Date: 10/26/2000 at 03:32:59
From: Bryan Santiago
Subject: Maximizing paper use

Hi! I have been trying to devise a method of cutting up a sheet of 
rectangular paper into smaller rectangular pieces of equal sizes. Say 
I have a sheet that is L x W big and I need pieces that are A x B 
small. How many pieces can I get?

The system I have now uses this method (L > W, A > B). It divides the 
paper into a grid of pieces of dimensions A x B. If any of the paper 
is left over, it divides the rest into a grid of B x A pieces. Then it 
adds up all the pieces.

     x1 = L/A
     y1 = W/B
     x2 = L-A*x1/W
     y2 = W/A
     outA = (x1*y1) + (x2*y2)

Sometimes this is not efficient, so I repeat the process with A and B 

     x3 = L/B
     y3 = W/A
     x4 = W-B*y3/L
     y4 = W/B
     outB = (x3*y3) + (x4*y4)

I use whichever is larger, outA or outB. Though this works most of the 
time, I have found exceptions.

For example, say I have a sheet of paper that is 13x8 and I need 
pieces that are 3x2.

     outA = (4*4) + (0*2) = 16
     outB = (6*2) + (0*4) = 12

It seems that 16 is the maximum, but I have discovered that you can 
rearrange the pieces in order to get 17. I have no idea how to compute 
for this. I need the information for a Java applet I am working on 
that gives you the maximum number of pieces you can get and at the 
same time draws the orientation of the pieces.
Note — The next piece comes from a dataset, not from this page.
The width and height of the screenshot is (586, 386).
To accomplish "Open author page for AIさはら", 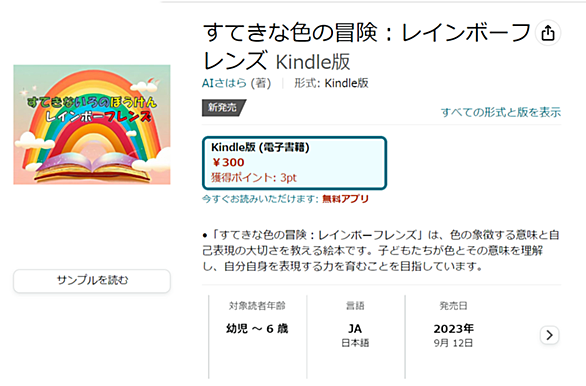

Date: 10/26/2000 at 17:10:26
From: Doctor Rob
Subject: Re: Maximizing paper use

Thanks for writing to Ask Dr. Math, Bryan.
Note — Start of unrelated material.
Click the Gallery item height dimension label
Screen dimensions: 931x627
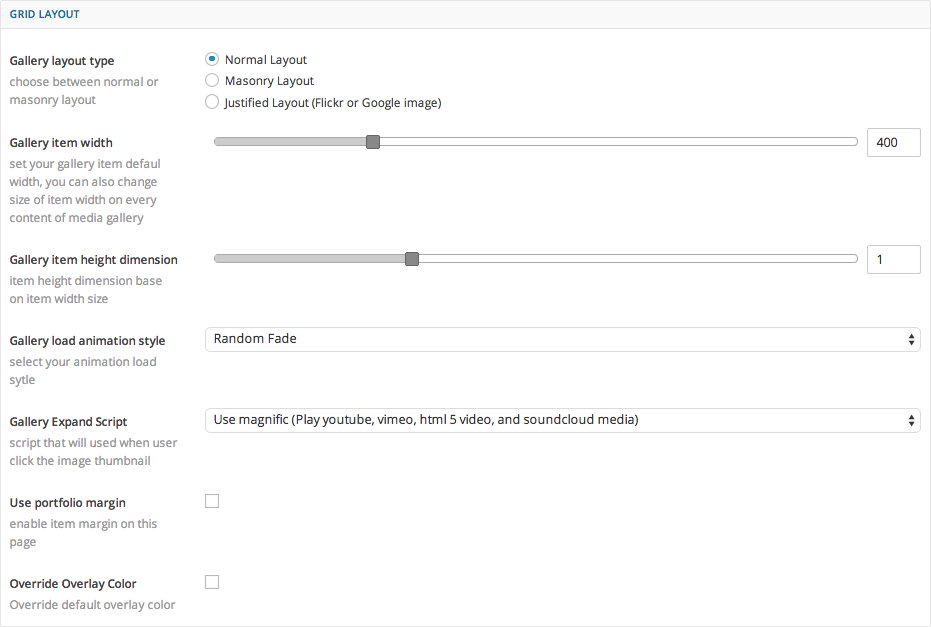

The problem you are faced with is, in general, a very difficult one. 
It is a two-dimensional version of a famous one-dimensional problem 
called the Knapsack Problem. The Knapsack Problem has been proved to 
be in complexity class NP-complete. That means that the hardest 
Knapsack Problems are believed to take exponential time to solve. Of 
course, there are easy instances (fitting 1x1 rectangles in a 8x13 
rectangle is pretty easy).

There is an upper bound that you can easily compute. Divide the area 
of the large rectangle by the area of the small rectangle. The number 
of small ones cannot exceed this bound. 13*8/(3*2) = 104/6 = 17.333, 
so one cannot fit more than 17 3x2 rectangles into a 13x8 rectangle. 
This tells you nothing about the actual layout, of course.

An additional complicating factor is that occasionally it is 
advantageous to put the small rectangles with their sides NOT parallel 
to the sides of the large rectangle. For a 13x8 rectangle, a 14x1 
rectangle won't fit with sides parallel, but it will fit diagonally 
(actually, two will fit).

Probably there is a theorem that says that if the large rectangle's 
dimensions are large enough with respect to the small rectangle's 
dimensions, then the maximum number allowable by the area bound will 
be possible to find with all sides parallel. The way to show that such 
a theorem is true is to cut the large rectangle up into smaller 
rectangular pieces that can be cut up into small rectangles with no 
waste, except for one remaining piece whose area is smaller than that 
of the small rectangles.

In the case you cite, you can cut off a 9x8 rectangle from your 13x8 
rectangle. That can be cut into small rectangles with no waste 
(3*3 = 9, 4*2 = 8, so 3*4 = 12 small rectangles aligned horizontally 
will do it). That leaves a 4x8 rectangle. From this you can cut off a 
4x6 piece that can be formed from four small rectangles vertically 
aligned, leaving a 4x2 piece. From this piece you can cut off a 3x2 
piece which is one small rectangle horizontally aligned, leaving a 1x2 
piece that is wasted. That gives you the 17 small rectangles.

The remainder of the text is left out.